Watch for additional information once the CMS written communication is released. Arguments made by Beardsley and the AHCA Life Safety Code committee to CMS central office included the following: 
  • Nursing facilities are required to provide individualized person-centered care and services. Most (not all) residents prefer liquid oxygen for the ease of use, portability, and lower cost (realize that Medicare does not pay for oxygen in a nursing facility for residents who are not currently covered under Medicare Part A). This change will increase the cost of care to private pay residents, residents not covered by Medicare Part A, and state Medicaid programs.
  • Some physician oxygen orders require liquid oxygen or “piggybacked” oxygen concentrators to meet the high-flow ordered. Piggybacked O2 concentrators essentially create an anchor for the resident, restricting movement to within the room and dining to in-room only.
  • Some residents on ventilators require high-flow levels of O2, something the generally requires liquid oxygen to deliver.
  • Oxygen concentrators use a lot of electricity, are noisy, produce heat, are ergonomically challenging to move by both residents and staff, and create significant tripping hazards for both staff and residents (both the electrical cord and the extensive tubing residents want for mobility).

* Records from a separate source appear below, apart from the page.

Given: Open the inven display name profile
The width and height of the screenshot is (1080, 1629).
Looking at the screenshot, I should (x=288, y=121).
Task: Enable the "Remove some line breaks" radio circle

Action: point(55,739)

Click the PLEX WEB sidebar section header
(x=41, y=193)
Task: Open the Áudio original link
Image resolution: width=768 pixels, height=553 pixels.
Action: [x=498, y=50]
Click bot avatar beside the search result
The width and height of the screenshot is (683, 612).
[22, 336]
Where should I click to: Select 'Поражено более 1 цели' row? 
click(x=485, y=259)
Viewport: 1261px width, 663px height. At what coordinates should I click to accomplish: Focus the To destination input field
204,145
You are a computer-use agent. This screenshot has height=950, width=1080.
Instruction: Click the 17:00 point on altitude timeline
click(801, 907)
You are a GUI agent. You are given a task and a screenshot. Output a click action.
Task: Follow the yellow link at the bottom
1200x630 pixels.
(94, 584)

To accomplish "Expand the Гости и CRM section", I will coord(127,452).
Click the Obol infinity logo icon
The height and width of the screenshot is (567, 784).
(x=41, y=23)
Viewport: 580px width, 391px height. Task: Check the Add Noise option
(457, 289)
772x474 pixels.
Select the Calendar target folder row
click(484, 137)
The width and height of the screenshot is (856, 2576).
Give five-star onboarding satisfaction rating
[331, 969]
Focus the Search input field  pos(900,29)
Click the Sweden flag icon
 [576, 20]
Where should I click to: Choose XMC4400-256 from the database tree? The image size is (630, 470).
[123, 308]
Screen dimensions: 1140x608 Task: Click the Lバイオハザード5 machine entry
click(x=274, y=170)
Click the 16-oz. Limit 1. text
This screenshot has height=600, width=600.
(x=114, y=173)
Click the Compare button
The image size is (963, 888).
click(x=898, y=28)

  • Compressed oxygen tanks also carry unique downsides pertaining to safety, transport, storage, and ergonomics. It is really a step-backward to revert to K and H tanks.
  • Many, many nursing facility residents are admitted for transitional care—a bridge between the hospital and home (home may be a house, apartment, or assisted living community). Almost always, if oxygen is needed, LOX is used at home. Residents should not need to use an alternative oxygen delivery system during their rehab and will also need oxygen while participating in therapy (where it will be prohibited).
  • In 2004-2005 CMS required that nursing facilities all invested in compliant oxygen transfill rooms so that oxygen could be safely transfilled for use in resident rooms. What is the purpose of these transfill rooms if the use of LOX is going to be so limited?
  • Was this really the intent of NFPA 99 11.7.4, to essentially eliminate the use of LOX in resident sleeping rooms, despite these rooms being fully sprinkled?
  • Is there data to suggest the use of LOX in nursing facility resident sleeping rooms and patient care areas has been dangerous to the safety of persons or the integrity of property to support this change?
  • Facilities are permitted to store substantially larger quantities of oxygen in the corridor, which makes this new requirement somewhat absurd in terms of perceived safety and risk.